What you are asked to do:
Copy out each of the lines below word for word, keeping their order.

[start Records shown]

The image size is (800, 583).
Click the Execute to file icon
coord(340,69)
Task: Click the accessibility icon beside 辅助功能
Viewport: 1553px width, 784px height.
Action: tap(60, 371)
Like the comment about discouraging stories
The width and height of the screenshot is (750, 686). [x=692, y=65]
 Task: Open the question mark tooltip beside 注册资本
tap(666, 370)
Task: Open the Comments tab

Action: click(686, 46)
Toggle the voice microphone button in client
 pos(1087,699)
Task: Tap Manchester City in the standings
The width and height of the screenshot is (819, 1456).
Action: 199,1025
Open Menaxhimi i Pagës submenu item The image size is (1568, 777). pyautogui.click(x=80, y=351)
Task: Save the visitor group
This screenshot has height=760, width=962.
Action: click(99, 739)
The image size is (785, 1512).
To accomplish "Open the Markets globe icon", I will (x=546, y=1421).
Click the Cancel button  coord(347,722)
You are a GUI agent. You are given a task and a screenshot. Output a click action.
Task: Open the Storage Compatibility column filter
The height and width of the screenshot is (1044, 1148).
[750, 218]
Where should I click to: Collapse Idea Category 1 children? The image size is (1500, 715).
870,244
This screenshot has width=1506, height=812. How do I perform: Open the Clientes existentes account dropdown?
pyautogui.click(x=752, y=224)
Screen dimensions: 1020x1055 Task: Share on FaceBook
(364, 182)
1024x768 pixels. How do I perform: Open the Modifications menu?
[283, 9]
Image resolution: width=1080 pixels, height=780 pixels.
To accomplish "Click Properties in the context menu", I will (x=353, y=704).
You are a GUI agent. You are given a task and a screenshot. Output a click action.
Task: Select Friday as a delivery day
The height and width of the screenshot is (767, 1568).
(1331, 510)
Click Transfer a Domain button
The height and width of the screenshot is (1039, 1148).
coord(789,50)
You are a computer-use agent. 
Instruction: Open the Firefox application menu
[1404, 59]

[end Records shown]

Task result:
The image size is (800, 583).
Click the Execute to file icon
coord(340,69)
Task: Click the accessibility icon beside 辅助功能
Viewport: 1553px width, 784px height.
Action: tap(60, 371)
Like the comment about discouraging stories
The width and height of the screenshot is (750, 686). [x=692, y=65]
 Task: Open the question mark tooltip beside 注册资本
tap(666, 370)
Task: Open the Comments tab

Action: click(686, 46)
Toggle the voice microphone button in client
 pos(1087,699)
Task: Tap Manchester City in the standings
The width and height of the screenshot is (819, 1456).
Action: 199,1025
Open Menaxhimi i Pagës submenu item The image size is (1568, 777). pyautogui.click(x=80, y=351)
Task: Save the visitor group
This screenshot has height=760, width=962.
Action: click(99, 739)
The image size is (785, 1512).
To accomplish "Open the Markets globe icon", I will (x=546, y=1421).
Click the Cancel button  coord(347,722)
You are a GUI agent. You are given a task and a screenshot. Output a click action.
Task: Open the Storage Compatibility column filter
The height and width of the screenshot is (1044, 1148).
[750, 218]
Where should I click to: Collapse Idea Category 1 children? The image size is (1500, 715).
870,244
This screenshot has width=1506, height=812. How do I perform: Open the Clientes existentes account dropdown?
pyautogui.click(x=752, y=224)
Screen dimensions: 1020x1055 Task: Share on FaceBook
(364, 182)
1024x768 pixels. How do I perform: Open the Modifications menu?
[283, 9]
Image resolution: width=1080 pixels, height=780 pixels.
To accomplish "Click Properties in the context menu", I will (x=353, y=704).
You are a GUI agent. You are given a task and a screenshot. Output a click action.
Task: Select Friday as a delivery day
The height and width of the screenshot is (767, 1568).
(1331, 510)
Click Transfer a Domain button
The height and width of the screenshot is (1039, 1148).
coord(789,50)
You are a computer-use agent. 
Instruction: Open the Firefox application menu
[1404, 59]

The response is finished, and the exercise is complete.